* _Data extract_:
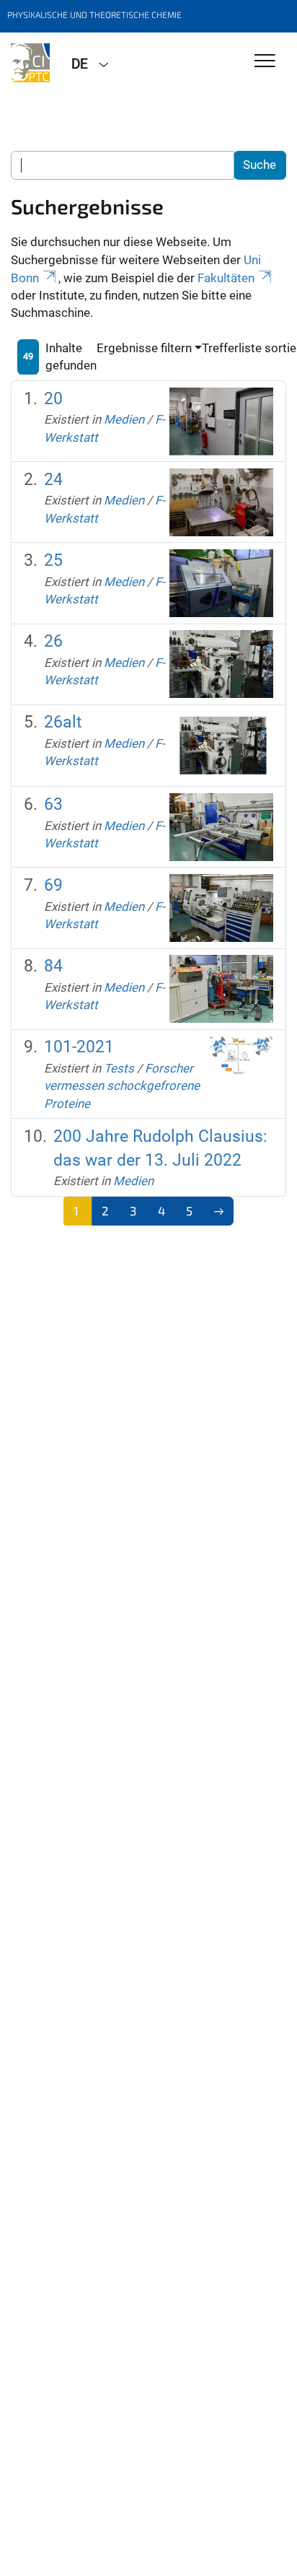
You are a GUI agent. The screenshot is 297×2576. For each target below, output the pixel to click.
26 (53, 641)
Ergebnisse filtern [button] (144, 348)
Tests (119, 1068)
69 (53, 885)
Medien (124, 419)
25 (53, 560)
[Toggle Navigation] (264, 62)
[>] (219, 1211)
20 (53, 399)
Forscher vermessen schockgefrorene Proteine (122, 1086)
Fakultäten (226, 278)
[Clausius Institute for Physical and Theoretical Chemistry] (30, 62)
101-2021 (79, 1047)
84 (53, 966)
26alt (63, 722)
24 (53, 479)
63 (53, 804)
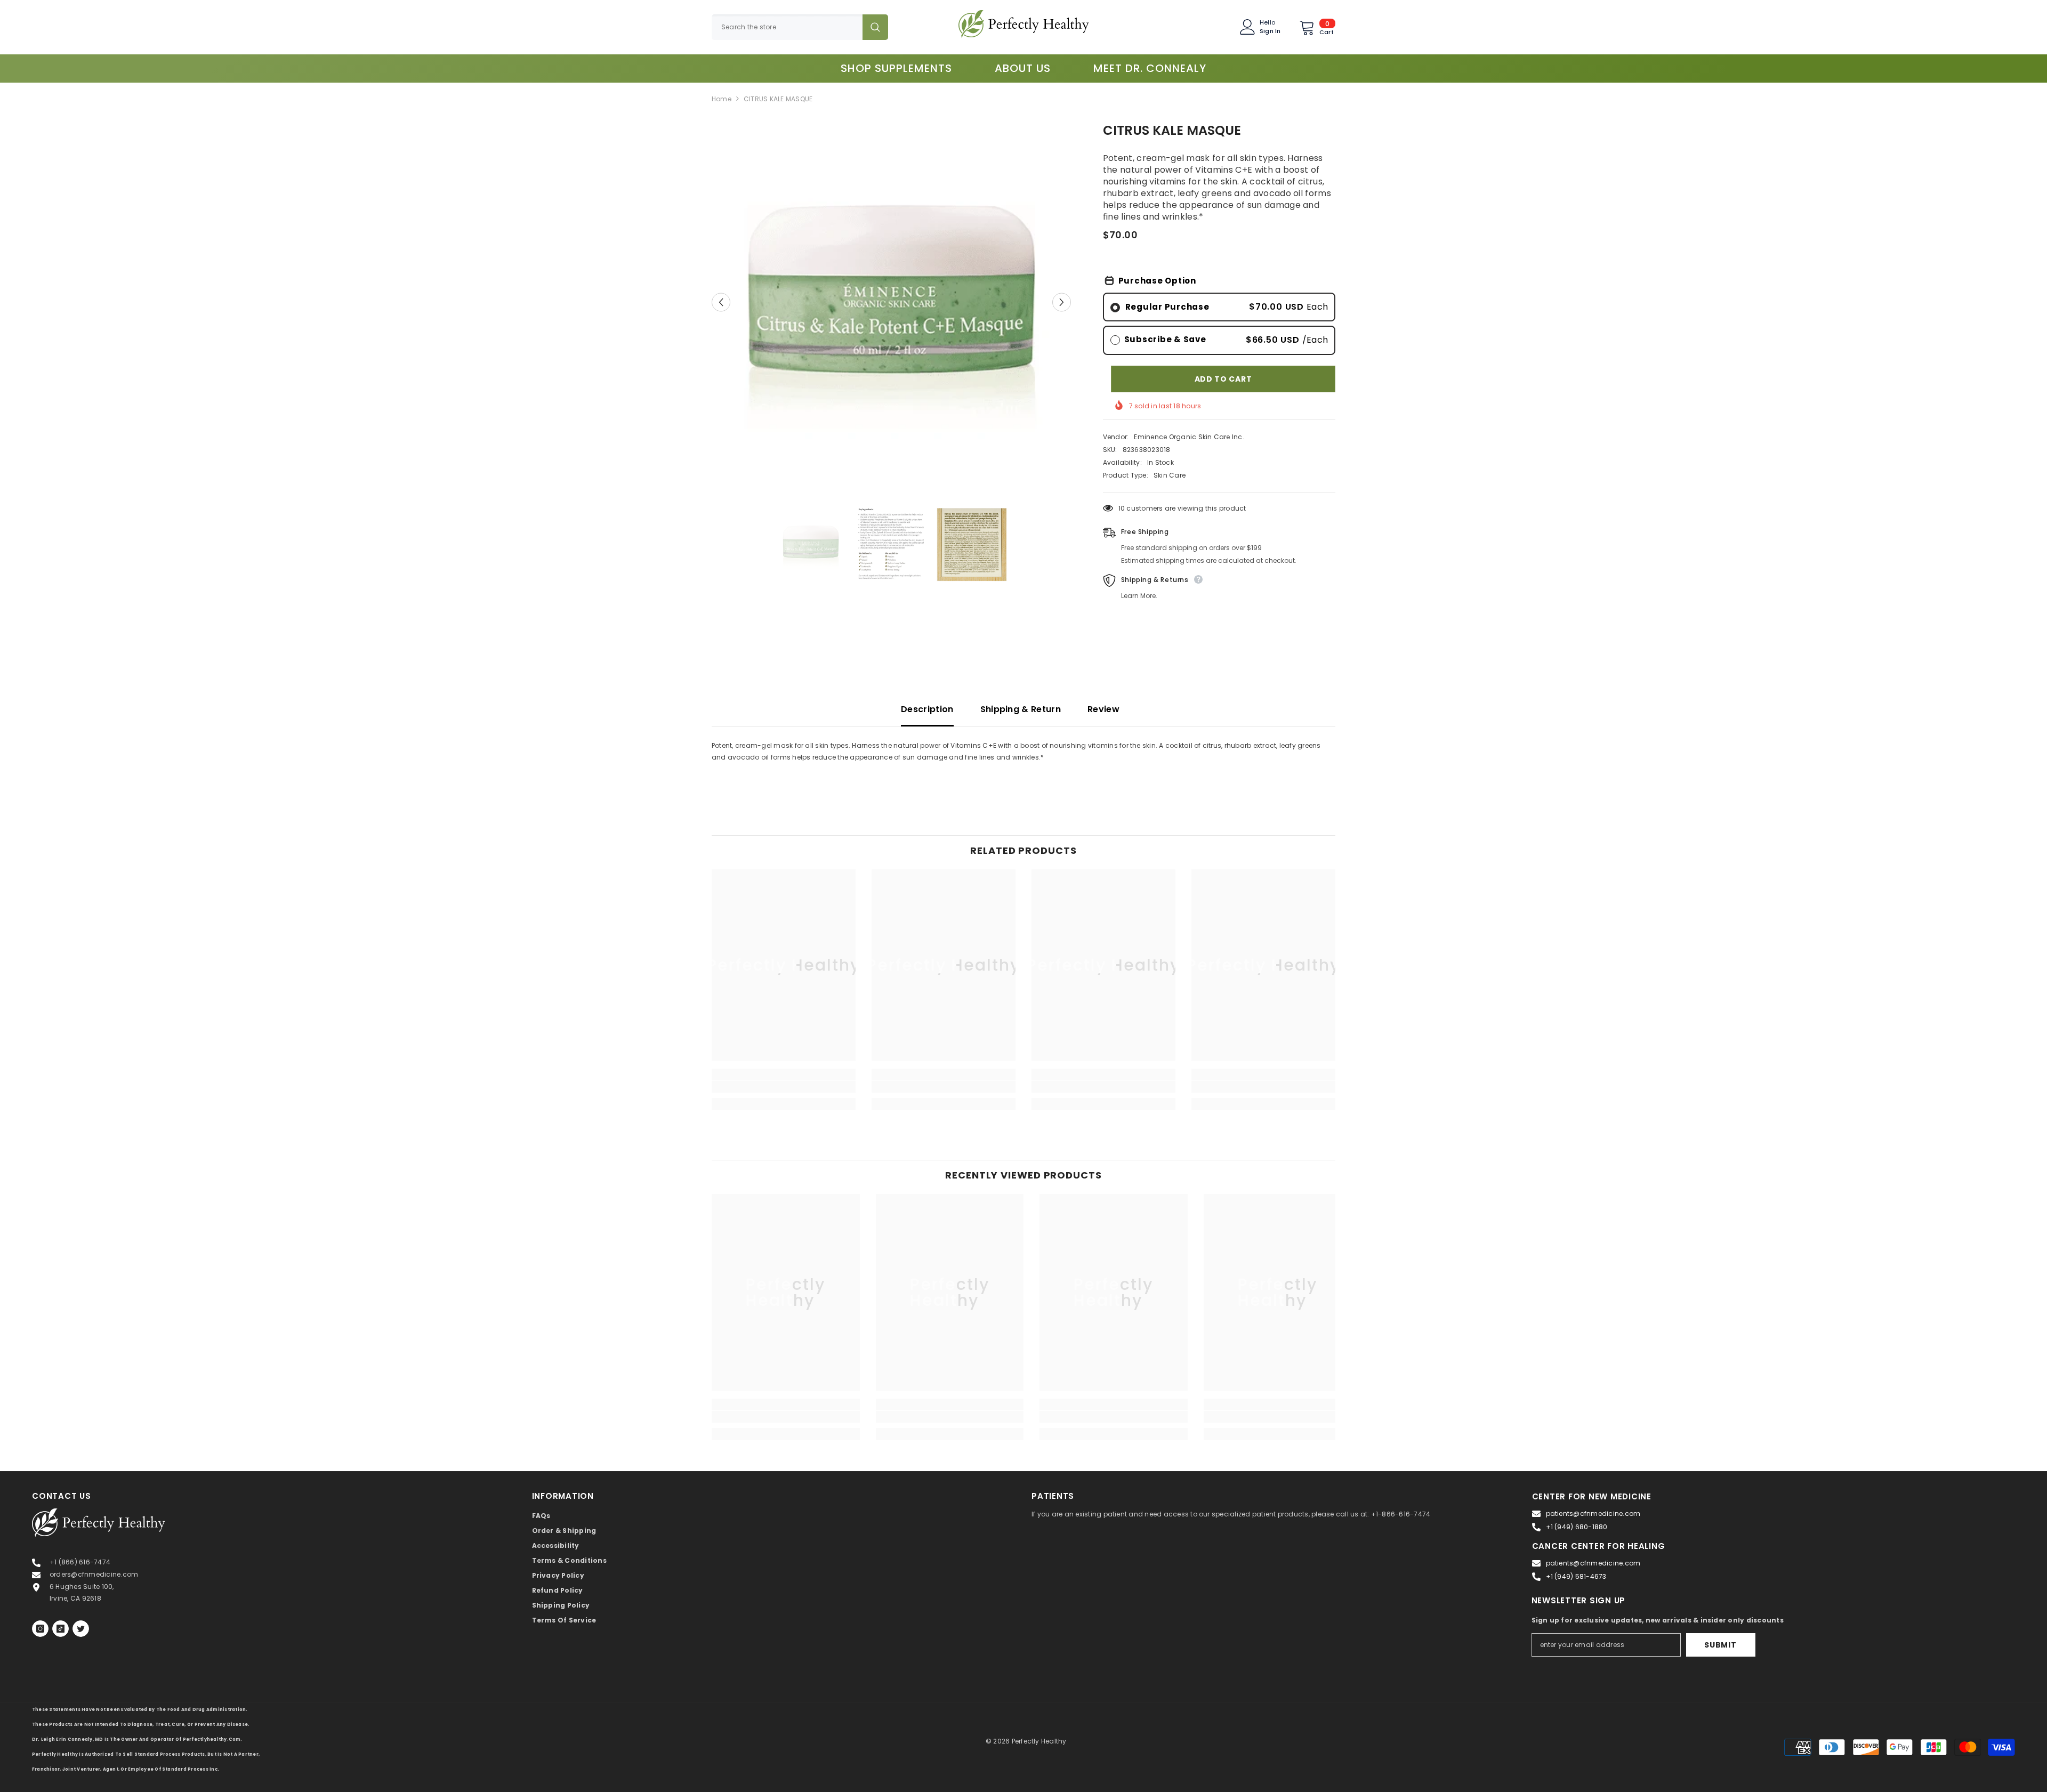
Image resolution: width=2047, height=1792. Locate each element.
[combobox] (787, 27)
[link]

* _About this exercise_: Where the word "each" appears in a line of the data above, tally that line; then give the total and nothing more.

* _Response_: 2